** Assigned task **
Copy out the listing beneath, missing nothing.

*** Opening Information given ***

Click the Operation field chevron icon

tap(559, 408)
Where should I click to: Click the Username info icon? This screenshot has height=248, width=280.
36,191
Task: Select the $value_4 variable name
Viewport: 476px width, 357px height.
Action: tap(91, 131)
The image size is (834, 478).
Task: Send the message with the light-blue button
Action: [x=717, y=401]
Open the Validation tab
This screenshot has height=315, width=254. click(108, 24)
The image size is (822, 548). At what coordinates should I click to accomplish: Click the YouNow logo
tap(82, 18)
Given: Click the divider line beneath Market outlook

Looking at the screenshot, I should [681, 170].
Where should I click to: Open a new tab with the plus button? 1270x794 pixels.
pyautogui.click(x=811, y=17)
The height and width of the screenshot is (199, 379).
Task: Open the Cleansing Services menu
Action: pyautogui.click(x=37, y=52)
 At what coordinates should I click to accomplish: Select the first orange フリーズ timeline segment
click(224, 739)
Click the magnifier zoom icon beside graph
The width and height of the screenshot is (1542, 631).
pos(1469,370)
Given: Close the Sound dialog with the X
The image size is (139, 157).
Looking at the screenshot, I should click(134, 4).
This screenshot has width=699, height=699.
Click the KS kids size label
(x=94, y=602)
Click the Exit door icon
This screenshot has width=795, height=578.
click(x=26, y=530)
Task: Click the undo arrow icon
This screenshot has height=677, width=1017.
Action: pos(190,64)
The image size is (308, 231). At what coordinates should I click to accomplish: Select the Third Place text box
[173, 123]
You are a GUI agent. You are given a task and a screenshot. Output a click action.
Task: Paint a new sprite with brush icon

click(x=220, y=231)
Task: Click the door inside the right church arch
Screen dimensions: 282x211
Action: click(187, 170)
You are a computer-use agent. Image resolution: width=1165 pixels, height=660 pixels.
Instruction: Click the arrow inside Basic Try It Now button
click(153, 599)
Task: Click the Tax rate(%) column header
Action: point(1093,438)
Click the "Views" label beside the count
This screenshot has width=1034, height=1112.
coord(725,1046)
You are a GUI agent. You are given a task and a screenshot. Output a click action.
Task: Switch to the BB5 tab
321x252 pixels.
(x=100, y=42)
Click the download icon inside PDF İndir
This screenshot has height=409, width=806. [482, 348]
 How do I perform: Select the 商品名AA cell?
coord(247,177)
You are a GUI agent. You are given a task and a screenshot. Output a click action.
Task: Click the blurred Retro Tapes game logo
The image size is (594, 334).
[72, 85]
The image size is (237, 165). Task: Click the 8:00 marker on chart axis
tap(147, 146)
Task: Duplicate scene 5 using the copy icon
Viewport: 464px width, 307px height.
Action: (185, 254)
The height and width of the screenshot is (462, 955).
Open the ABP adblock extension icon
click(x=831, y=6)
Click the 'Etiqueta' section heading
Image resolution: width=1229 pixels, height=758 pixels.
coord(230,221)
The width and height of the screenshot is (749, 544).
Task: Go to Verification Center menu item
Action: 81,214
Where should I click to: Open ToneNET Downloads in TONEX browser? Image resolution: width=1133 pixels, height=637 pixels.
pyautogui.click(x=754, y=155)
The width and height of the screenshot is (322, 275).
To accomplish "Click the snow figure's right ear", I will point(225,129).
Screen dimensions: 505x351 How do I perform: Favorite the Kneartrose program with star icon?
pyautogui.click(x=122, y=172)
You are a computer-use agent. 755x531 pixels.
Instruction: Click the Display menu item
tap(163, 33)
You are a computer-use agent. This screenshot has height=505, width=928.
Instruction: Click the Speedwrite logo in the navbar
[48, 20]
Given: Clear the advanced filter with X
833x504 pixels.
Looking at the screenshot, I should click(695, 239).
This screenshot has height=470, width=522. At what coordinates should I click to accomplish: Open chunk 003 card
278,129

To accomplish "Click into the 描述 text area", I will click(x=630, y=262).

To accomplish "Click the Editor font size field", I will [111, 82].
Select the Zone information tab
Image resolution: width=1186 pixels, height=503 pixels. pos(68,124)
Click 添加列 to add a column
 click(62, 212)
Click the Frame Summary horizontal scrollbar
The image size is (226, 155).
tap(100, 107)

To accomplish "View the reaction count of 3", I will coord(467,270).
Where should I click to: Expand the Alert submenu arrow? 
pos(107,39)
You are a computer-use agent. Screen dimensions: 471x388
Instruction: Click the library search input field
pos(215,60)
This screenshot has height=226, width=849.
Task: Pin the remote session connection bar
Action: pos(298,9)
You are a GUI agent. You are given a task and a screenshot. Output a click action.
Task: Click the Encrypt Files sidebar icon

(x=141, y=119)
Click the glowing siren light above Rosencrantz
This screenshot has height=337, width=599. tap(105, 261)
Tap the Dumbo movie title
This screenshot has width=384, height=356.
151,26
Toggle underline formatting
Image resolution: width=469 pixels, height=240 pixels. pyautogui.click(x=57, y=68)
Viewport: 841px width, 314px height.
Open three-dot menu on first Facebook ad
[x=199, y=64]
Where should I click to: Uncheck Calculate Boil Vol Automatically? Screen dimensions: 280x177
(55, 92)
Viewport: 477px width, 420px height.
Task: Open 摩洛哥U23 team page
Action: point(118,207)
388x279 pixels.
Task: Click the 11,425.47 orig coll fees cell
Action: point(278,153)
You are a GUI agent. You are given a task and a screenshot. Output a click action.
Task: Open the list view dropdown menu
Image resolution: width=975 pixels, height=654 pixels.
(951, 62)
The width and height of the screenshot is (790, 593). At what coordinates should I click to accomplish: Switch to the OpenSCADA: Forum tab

*** Closing Information given ***

** Task output **
Click the Operation field chevron icon

tap(559, 408)
Where should I click to: Click the Username info icon? This screenshot has height=248, width=280.
36,191
Task: Select the $value_4 variable name
Viewport: 476px width, 357px height.
Action: tap(91, 131)
The image size is (834, 478).
Task: Send the message with the light-blue button
Action: [x=717, y=401]
Open the Validation tab
This screenshot has height=315, width=254. click(108, 24)
The image size is (822, 548). At what coordinates should I click to accomplish: Click the YouNow logo
tap(82, 18)
Given: Click the divider line beneath Market outlook

Looking at the screenshot, I should [681, 170].
Where should I click to: Open a new tab with the plus button? 1270x794 pixels.
pyautogui.click(x=811, y=17)
The height and width of the screenshot is (199, 379).
Task: Open the Cleansing Services menu
Action: pyautogui.click(x=37, y=52)
 At what coordinates should I click to accomplish: Select the first orange フリーズ timeline segment
click(224, 739)
Click the magnifier zoom icon beside graph
The width and height of the screenshot is (1542, 631).
pos(1469,370)
Given: Close the Sound dialog with the X
The image size is (139, 157).
Looking at the screenshot, I should click(134, 4).
This screenshot has width=699, height=699.
Click the KS kids size label
(x=94, y=602)
Click the Exit door icon
This screenshot has width=795, height=578.
click(x=26, y=530)
Task: Click the undo arrow icon
This screenshot has height=677, width=1017.
Action: pos(190,64)
The image size is (308, 231). At what coordinates should I click to accomplish: Select the Third Place text box
[173, 123]
You are a GUI agent. You are given a task and a screenshot. Output a click action.
Task: Paint a new sprite with brush icon

click(x=220, y=231)
Task: Click the door inside the right church arch
Screen dimensions: 282x211
Action: click(187, 170)
You are a computer-use agent. Image resolution: width=1165 pixels, height=660 pixels.
Instruction: Click the arrow inside Basic Try It Now button
click(153, 599)
Task: Click the Tax rate(%) column header
Action: point(1093,438)
Click the "Views" label beside the count
This screenshot has width=1034, height=1112.
coord(725,1046)
You are a GUI agent. You are given a task and a screenshot. Output a click action.
Task: Switch to the BB5 tab
321x252 pixels.
(x=100, y=42)
Click the download icon inside PDF İndir
This screenshot has height=409, width=806. [482, 348]
 How do I perform: Select the 商品名AA cell?
coord(247,177)
You are a GUI agent. You are given a task and a screenshot. Output a click action.
Task: Click the blurred Retro Tapes game logo
The image size is (594, 334).
[72, 85]
The image size is (237, 165). Task: Click the 8:00 marker on chart axis
tap(147, 146)
Task: Duplicate scene 5 using the copy icon
Viewport: 464px width, 307px height.
Action: (185, 254)
The height and width of the screenshot is (462, 955).
Open the ABP adblock extension icon
click(x=831, y=6)
Click the 'Etiqueta' section heading
Image resolution: width=1229 pixels, height=758 pixels.
coord(230,221)
The width and height of the screenshot is (749, 544).
Task: Go to Verification Center menu item
Action: 81,214
Where should I click to: Open ToneNET Downloads in TONEX browser? Image resolution: width=1133 pixels, height=637 pixels.
pyautogui.click(x=754, y=155)
The width and height of the screenshot is (322, 275).
To accomplish "Click the snow figure's right ear", I will point(225,129).
Screen dimensions: 505x351 How do I perform: Favorite the Kneartrose program with star icon?
pyautogui.click(x=122, y=172)
You are a computer-use agent. 755x531 pixels.
Instruction: Click the Display menu item
tap(163, 33)
You are a computer-use agent. This screenshot has height=505, width=928.
Instruction: Click the Speedwrite logo in the navbar
[48, 20]
Given: Clear the advanced filter with X
833x504 pixels.
Looking at the screenshot, I should click(695, 239).
This screenshot has height=470, width=522. At what coordinates should I click to accomplish: Open chunk 003 card
278,129

To accomplish "Click into the 描述 text area", I will click(x=630, y=262).

To accomplish "Click the Editor font size field", I will [111, 82].
Select the Zone information tab
Image resolution: width=1186 pixels, height=503 pixels. pos(68,124)
Click 添加列 to add a column
 click(62, 212)
Click the Frame Summary horizontal scrollbar
The image size is (226, 155).
tap(100, 107)

To accomplish "View the reaction count of 3", I will coord(467,270).
Where should I click to: Expand the Alert submenu arrow? 
pos(107,39)
You are a computer-use agent. Screen dimensions: 471x388
Instruction: Click the library search input field
pos(215,60)
This screenshot has height=226, width=849.
Task: Pin the remote session connection bar
Action: pos(298,9)
You are a GUI agent. You are given a task and a screenshot. Output a click action.
Task: Click the Encrypt Files sidebar icon

(x=141, y=119)
Click the glowing siren light above Rosencrantz
This screenshot has height=337, width=599. tap(105, 261)
Tap the Dumbo movie title
This screenshot has width=384, height=356.
151,26
Toggle underline formatting
Image resolution: width=469 pixels, height=240 pixels. pyautogui.click(x=57, y=68)
Viewport: 841px width, 314px height.
Open three-dot menu on first Facebook ad
[x=199, y=64]
Where should I click to: Uncheck Calculate Boil Vol Automatically? Screen dimensions: 280x177
(55, 92)
Viewport: 477px width, 420px height.
Task: Open 摩洛哥U23 team page
Action: point(118,207)
388x279 pixels.
Task: Click the 11,425.47 orig coll fees cell
Action: point(278,153)
You are a GUI agent. You are given a task and a screenshot. Output a click action.
Task: Open the list view dropdown menu
Image resolution: width=975 pixels, height=654 pixels.
(951, 62)
The width and height of the screenshot is (790, 593). At what coordinates should I click to accomplish: Switch to the OpenSCADA: Forum tab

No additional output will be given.